NSW teacher shortage is a crisis: union

·3-min read

Most of the 65,000 teachers in NSW say a chronic staff shortage has led to unmanageable workloads that makes them feel burnt out and demoralised.

NSW Teachers Federation president Angelos Gavrielatos says the unfolding crisis is putting the state's education future at risk with some 3800 teachers needed by 2027 to keep the profession afloat.

"The crisis in which we find ourselves today is worsening," he told a parliamentary inquiry into the teacher shortage on Thursday.

There were 1657 teachers vacancies across the state as of June, he said.

"The government has failed the students of NSW," Mr Gavrielatos said.

"Thousands of students every day ... are being denied their right to learning. They're being denied their future."

The probe comes a little over a month after thousands of NSW public and Catholic school teachers walked off the job demanding better pay and conditions.

The unions want a pay rise of five to seven per cent to stem the flow of teachers abandoning the job. The NSW government has offered a pay increase of three per cent.

Education Minister Sarah Mitchell previously defended the government's public sector wages policy, calling it the most generous in the country.

Mr Gavrielatos said fundamental change was needed to address cumbersome, administration-focused workloads, with primary school teachers only given two hours a week to prepare classes - a figure that hadn't changed since the 1980s.

An online survey commissioned by the committee found over 92 per cent of respondents wanted to see a reduction in the administration workload for teachers.

Of the nearly 11,300 teachers and administrators surveyed in NSW, about 60 per cent said they would leave the profession in the next five years.

Inquiry committee member and Labor MP Courtney Houssos said deeply entrenched problems in the education sector were affecting the futures of schoolchildren.

"After 12 years of this NSW Liberal-National Government, we have the fastest-falling education outcomes in the world," she said.

"Yet the NSW government is failing to even acknowledge the chronic teacher shortages that are plaguing our schools."
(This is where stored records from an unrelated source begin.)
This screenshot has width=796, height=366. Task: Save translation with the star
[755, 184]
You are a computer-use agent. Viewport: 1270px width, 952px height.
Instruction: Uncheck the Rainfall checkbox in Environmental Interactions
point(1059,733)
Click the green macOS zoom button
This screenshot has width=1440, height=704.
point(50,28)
A Monash University report published in June found more than half of Australian primary and secondary school teachers surveyed were planning to quit the profession, with some describing their workload as excessive and unsustainable.

Fiona Longmuir, one of the report's researchers, told the inquiry the key message was that the workload for teachers was unsustainable and they felt they were forced to document every decision they made.

"The working conditions are difficult. It's having impacts on their health and wellbeing, their mental health, their family life," she added.

Dr Longmuir said teachers also felt they were being undervalued in public policy debates.

"It's exacerbated by being demoralised by public policy and media messages that ... essentially bash teachers when there's crises in education," she said.

Newcastle University professor Jenny Gore said too many teachers were "burnt out, exhausted, overwhelmed and demoralised".

While teaching ranks highly as a preferred career path for many high school students - including high-achieving ones - it falls out of favour once students enter university.

Prof Gore said more government resources should be invested in training graduates, who were often unprepared for the demanding reality of the profession.

"If we want to slow the attrition (rate) from the profession, and we must, then investing in initiatives with clear evidence and positive effects for teachers and students is critical," she said.